Enrolei as folhas e as guardei por dentro do corpete, mas antes que chegasse no meu quarto, atravessando o corredor que me levaria para ele, vi a porta do salão aberta e através dela, vislumbrei o rei com as vestes e a máscara preta sentado na ponta da mesa com os cotovelos sobre ela e o queixo apoiado nas mãos entrelaçadas. O seu olhar parecia vagar por entre os pratos refinados quando me reparou o observando do portal.

— Não vai entrar? A mesa está posta faz tempo — perguntou ele, se ajeitando no encosto da poltrona.
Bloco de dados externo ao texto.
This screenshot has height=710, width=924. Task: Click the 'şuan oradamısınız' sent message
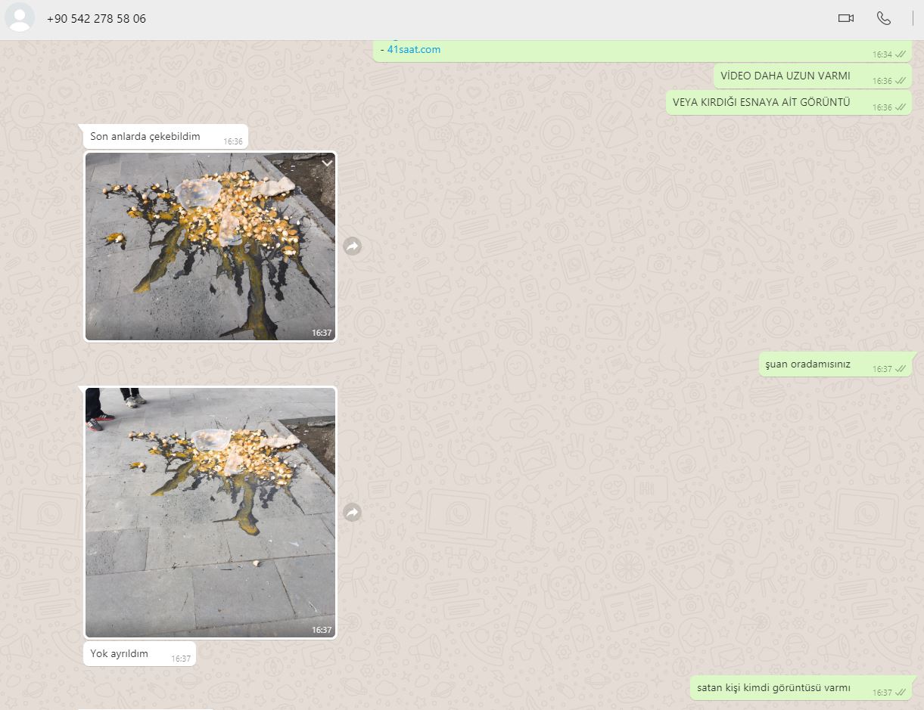(807, 364)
Avancei pelo ambiente, penteando o meu cabelo com os dedos, depois esfregando as mãos pela saia do vestido, tirava as marcas de dobradura por ter passado o dia inteiro sentada na biblioteca.

Luigi se ergueu e com aquela agilidade de vampiros, chegou até a minha poltrona e a puxou para que eu sentasse. Confesso que sentia saudade da minha rapidez, também do dom de ler mentes. Foi pensando nisso que lembrei de proteger a minha. Seria cansativo ter que bloqueá-la toda vez que estivesse na presença do rei, mas necessário. Ele não era confiável, a invadiria com certeza quando houvesse um deslize meu.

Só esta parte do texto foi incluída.